(Stored data)
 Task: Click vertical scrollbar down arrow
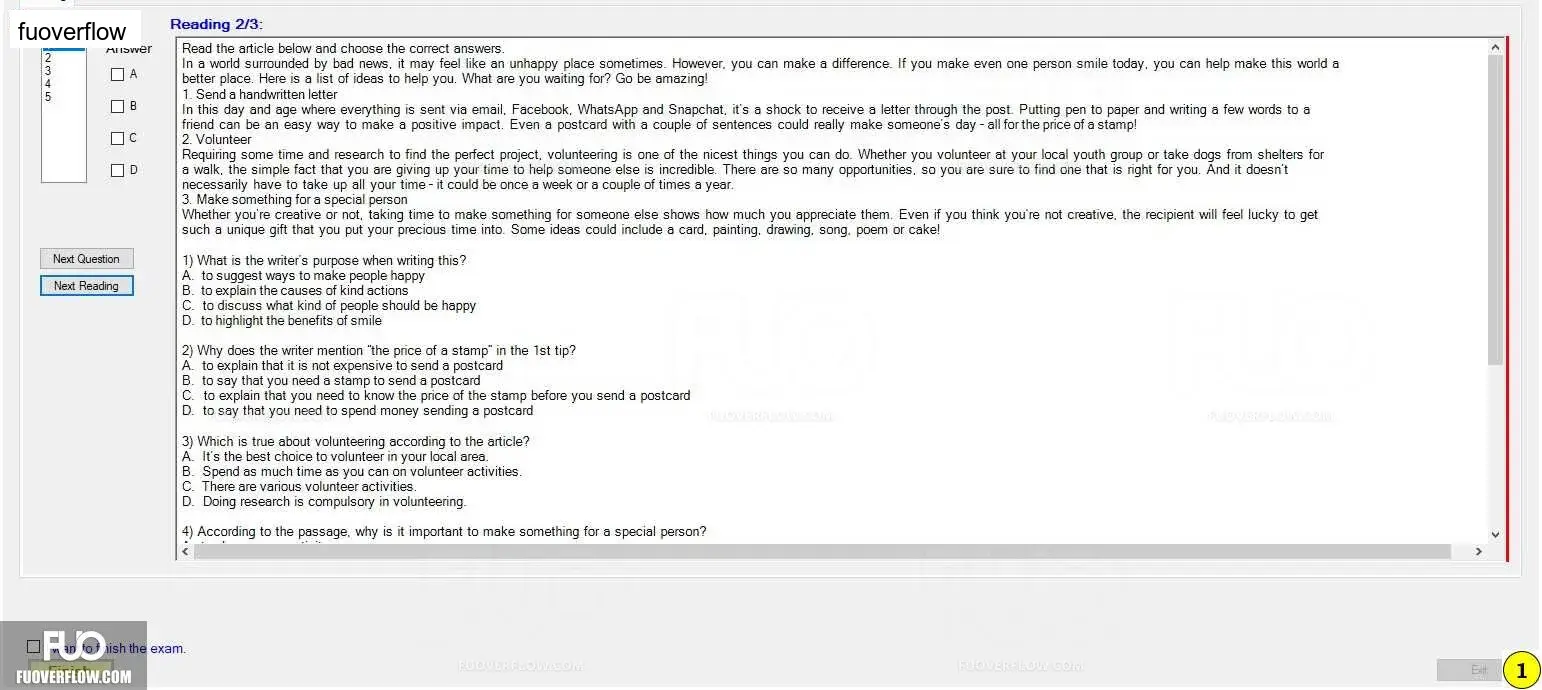tap(1495, 535)
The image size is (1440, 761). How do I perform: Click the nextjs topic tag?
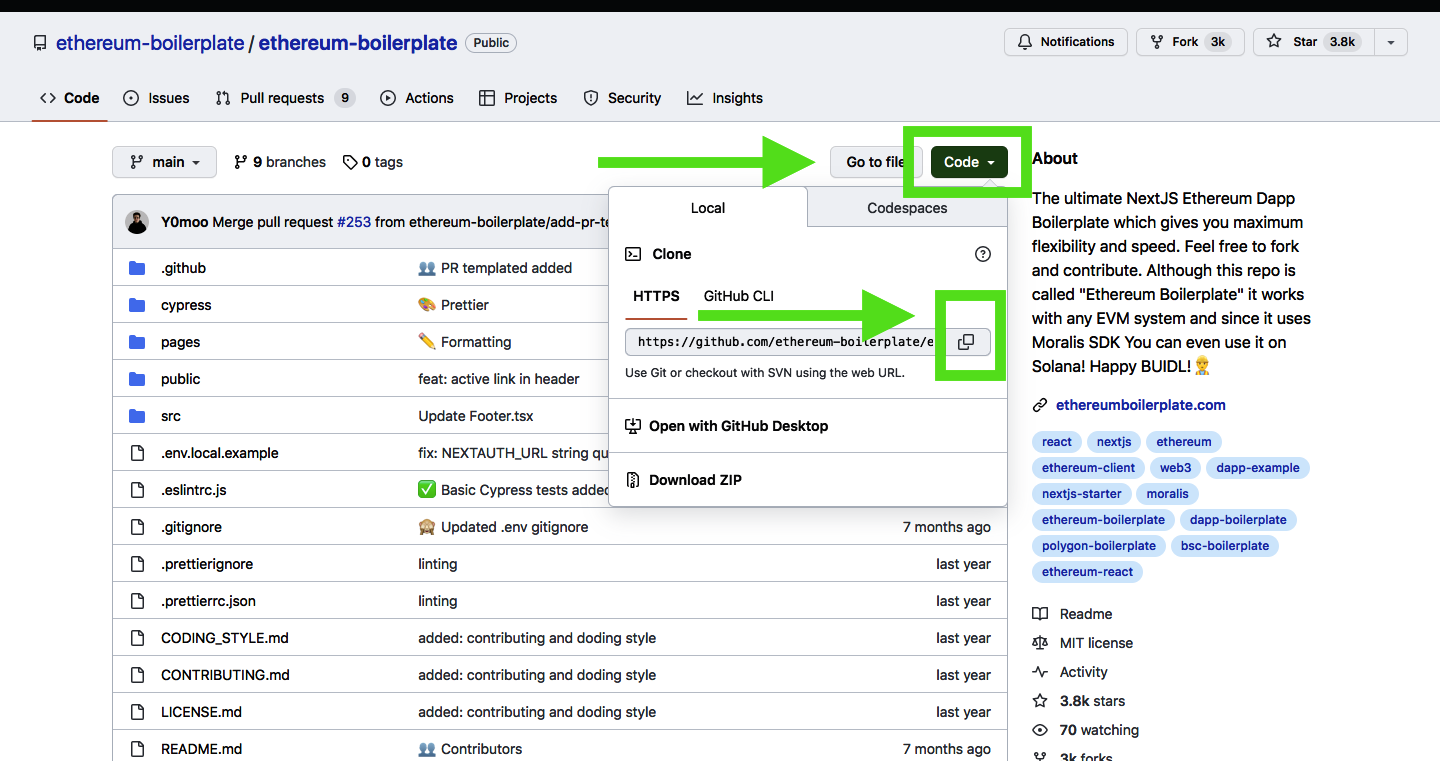1113,442
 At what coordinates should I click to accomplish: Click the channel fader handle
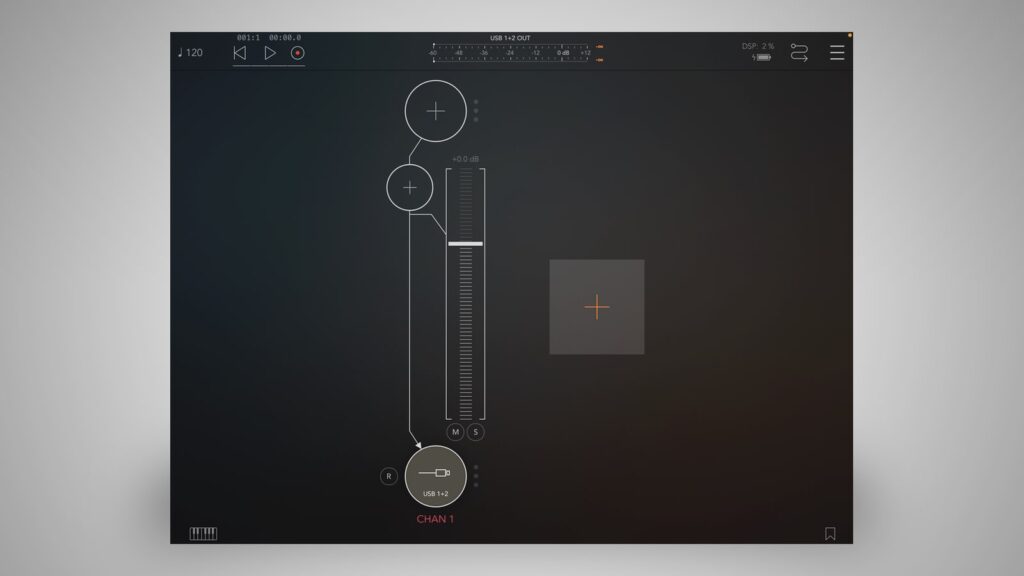[x=465, y=243]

ASSIGNMENT: The copy should hold every entry above word for word and none of the pictures.

TASK RESPONSE:
 Task: Click vertical scrollbar down arrow
tap(1495, 535)
The image size is (1440, 761). How do I perform: Click the nextjs topic tag?
1113,442
 At what coordinates should I click to accomplish: Click the channel fader handle
[x=465, y=243]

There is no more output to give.